Blowup for the Euler and Euler-Poisson Equations with Repulsive Forces II

TL;DR

This paper extends previous results on finite-time blowup of solutions to the radial compressible Euler and Euler-Poisson equations with repulsive forces, applying an integration method to more general initial conditions.

Contribution

It generalizes blowup conditions for classical solutions with compact support, covering cases with arbitrary positive n, and extends prior work for n=1.

Findings

Solutions blow up before a finite time depending on initial conditions.

Results include pressureless fluids and gamma > 1 cases.

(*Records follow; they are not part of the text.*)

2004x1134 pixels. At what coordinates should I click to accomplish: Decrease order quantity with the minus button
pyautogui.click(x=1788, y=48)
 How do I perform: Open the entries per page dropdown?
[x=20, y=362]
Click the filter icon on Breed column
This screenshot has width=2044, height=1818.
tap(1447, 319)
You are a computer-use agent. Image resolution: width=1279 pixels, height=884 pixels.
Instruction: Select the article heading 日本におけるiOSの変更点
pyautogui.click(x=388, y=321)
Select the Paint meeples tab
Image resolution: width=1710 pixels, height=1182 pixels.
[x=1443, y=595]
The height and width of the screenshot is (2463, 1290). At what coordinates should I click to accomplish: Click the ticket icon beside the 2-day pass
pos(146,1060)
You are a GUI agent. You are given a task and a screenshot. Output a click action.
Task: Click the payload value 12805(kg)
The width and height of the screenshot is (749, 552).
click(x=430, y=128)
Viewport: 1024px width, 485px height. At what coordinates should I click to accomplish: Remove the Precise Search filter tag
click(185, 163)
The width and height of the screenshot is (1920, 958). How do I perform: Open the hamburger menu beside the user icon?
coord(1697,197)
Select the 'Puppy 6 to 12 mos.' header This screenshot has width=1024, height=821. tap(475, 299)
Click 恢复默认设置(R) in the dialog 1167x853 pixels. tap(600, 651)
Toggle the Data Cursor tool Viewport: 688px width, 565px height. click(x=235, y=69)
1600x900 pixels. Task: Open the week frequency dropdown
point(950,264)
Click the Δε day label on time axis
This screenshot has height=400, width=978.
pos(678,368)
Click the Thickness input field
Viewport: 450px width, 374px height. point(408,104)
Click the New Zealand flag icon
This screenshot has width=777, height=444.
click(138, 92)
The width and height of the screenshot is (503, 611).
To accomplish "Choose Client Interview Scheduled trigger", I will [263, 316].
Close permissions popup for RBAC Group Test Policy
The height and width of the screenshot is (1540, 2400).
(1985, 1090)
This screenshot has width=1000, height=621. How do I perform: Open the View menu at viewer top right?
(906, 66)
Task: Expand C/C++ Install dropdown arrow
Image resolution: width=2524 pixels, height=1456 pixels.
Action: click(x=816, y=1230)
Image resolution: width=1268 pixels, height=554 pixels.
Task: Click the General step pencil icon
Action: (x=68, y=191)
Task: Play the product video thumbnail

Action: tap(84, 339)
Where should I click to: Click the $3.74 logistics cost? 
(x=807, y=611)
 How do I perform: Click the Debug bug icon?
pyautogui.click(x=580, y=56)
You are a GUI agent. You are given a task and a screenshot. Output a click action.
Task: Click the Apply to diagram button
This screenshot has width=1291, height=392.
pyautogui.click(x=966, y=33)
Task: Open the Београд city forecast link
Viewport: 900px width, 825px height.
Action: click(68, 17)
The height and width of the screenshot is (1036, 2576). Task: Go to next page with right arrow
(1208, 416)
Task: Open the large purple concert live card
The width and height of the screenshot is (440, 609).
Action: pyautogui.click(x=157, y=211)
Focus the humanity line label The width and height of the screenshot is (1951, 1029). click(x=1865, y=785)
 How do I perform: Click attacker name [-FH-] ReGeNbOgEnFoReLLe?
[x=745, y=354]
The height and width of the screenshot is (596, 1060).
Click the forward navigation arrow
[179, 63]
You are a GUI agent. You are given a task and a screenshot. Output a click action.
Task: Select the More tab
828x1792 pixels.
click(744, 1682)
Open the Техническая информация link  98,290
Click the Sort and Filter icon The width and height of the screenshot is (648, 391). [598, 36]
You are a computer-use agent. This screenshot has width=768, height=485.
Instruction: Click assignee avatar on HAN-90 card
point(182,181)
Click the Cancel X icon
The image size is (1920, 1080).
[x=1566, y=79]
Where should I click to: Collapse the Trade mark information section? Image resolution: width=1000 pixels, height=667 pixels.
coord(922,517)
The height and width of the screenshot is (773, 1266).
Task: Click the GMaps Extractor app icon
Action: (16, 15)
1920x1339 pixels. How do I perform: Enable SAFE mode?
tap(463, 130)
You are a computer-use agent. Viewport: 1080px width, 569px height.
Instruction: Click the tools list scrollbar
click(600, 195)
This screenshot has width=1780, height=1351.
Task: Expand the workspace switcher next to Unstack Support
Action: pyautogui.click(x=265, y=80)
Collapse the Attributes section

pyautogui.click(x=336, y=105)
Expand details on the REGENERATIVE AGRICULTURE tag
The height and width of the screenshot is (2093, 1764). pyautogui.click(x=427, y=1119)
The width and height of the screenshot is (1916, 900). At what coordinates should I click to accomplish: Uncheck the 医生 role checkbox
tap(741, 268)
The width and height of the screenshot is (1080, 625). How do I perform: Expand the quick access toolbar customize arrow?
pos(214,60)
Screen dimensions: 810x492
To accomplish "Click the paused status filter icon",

Generalizes previous blowup criteria to broader initial data.

Abstract

In this paper, we continue to study the blowup problem of the $N$-dimensional compressible Euler or Euler-Poisson equations with repulsive forces, in radial symmetry. In details, we extend the recent result of "M.W. Yuen, \textit{Blowup for the Euler and Euler-Poisson Equations with Repulsive Forces}, Nonlinear Analysis Series A: Theory, Methods & Applications \textbf{74} (2011), 1465--1470.". We could further apply the integration method to obtain the more general results which the non-trivial classical solutions $(\rho,V)$, with compact support in $[0,R]$, where $R>0$ is a positive constant with $\rho(t,r)=0$ and $V(t,r)=0$ for $r\geq R$, under the initial condition% \begin{equation} H_{0}=\int_{0}^{R}r^{n}V_{0}dr>0 \end{equation} where an arbitrary constant $n>0$, blow up on or before the finite time $T=2R^{n+2}/(n(n+1)H_{0})$ for pressureless fluids or $\gamma>1.$ The results obtained here fully cover the previous known case for $n=1$.